__EXERCISE SET__:
a. Rewrite the paragraph beginning "Spears’s book takes readers back" from the article about Spears's book award below as one shorter sentence, keeping its main facts.
b. Using the article about Spears's book award below, say whether each statement agrees with it. Answer yes or no, and quote the words from the article that decide it.
(i) The award announcement came out in October.
(ii) Natalie Adams is the director of New College.
(iii) Lynne Adrian chairs the department of history.
c. Carry on writing the article about Spears's book award below, beginning right after its last sentence.

__DOCUMENT SECTION__:

^^^^^^^^^^^^^^^^

Spears said when the award announcement came out in August, she was in shock.
“I was so excited to hear that I was even considered for this award, and to find out that I won was an amazing feeling,” Spears said.
Every year the American Public Health Association’s Medical Care section decides on a published book that stands out and represents the medical community well.
Spears’s book takes readers back to the mid-1990s in Anniston, Alabama, where residents began a fight against the agrochemical company Monsanto over the dumping of PCBs in the city’s working-class west side.
“In my book I explore the causes and various implications of environmental inequalities, showing how Civil Rights Movement activism undergirded Anniston’s campaigns for redemption and justice,” Spears said.
Spears said her main goal when writing this book was to open people’s eyes to burdens they may not have experienced or even known about.
“I hope readers will learn the burden of environmental harms that falls unequally on communities of color and the poor is a systemic problem and must be addressed comprehensively – through reforming how we regulate toxic chemicals, through addressing the unequal distribution of noxious facilities and waste sites and through putting in place strong public health measures that limit toxic exposures for everyone,” she said.
Natalie Adams, director of New College, said on behalf of New College, all students and professors are very proud of Spears’ achievements.
“Students in New College and The University of Alabama are extremely fortunate to have Dr. Spears as faculty,” Adams said. “Not only is she a rising star in the field of environmental history, she is also a civil rights historian and an advocate for social justice.”
Lynne Adrian, chair of the department of American studies, said she attended a school event in October where Spears spoke about her award-winning book, and said she was very impressed.

^^^^^^^^^^^^^^^^

__GIVEN DATA__:
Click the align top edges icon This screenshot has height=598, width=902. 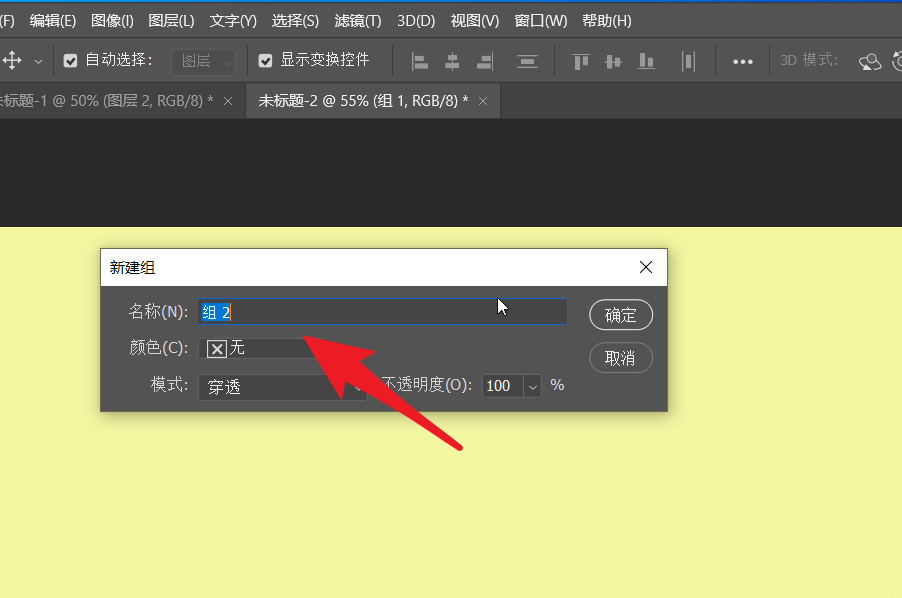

^^^^^^^^^^^^^^^^

__EXPECTED RESPONSES__:
a. Spears's book revisits the mid-1990s in Anniston, Alabama, when residents began fighting the agrochemical company Monsanto over PCB dumping on the city's working-class west side.

b.
(i) No: "when the award announcement came out in August"
(ii) Yes: "Natalie Adams, director of New College"
(iii) No: "Lynne Adrian, chair of the department of American studies"

c.
“From everything I have heard and read about in the book, she does an excellent job of combining all of the legal records of the case and the scientific data on the dangers of PCB with the real human stories,” Adrian said. “It’s very rare for a book to help understand some difficult things and put them into a bigger picture, and I believe it was quite remarkable that Dr. Spears was able to do that.”
John Miller, the assistant director of New College, said Spears’s book truly embodies the person whom the award is named after.
“Dr. Arthur Viseltear, for whom the prize was named, was a highly regarded ethicist and public health historian,” he said. “As he noted in a 1989 commencement address he delivered to the Yale University School of Epidemiology and Public Health, the field of public health, although it began as a technical field, became an ethical one as well. Specifically, public health has made it possible to focus the public eye on the common good when members of society who don’t have access to power or to medical care can’t effect change themselves. Dr. Spears’ book is written in the same spirit: to call attention to injustice so that it can be prevented in the future.”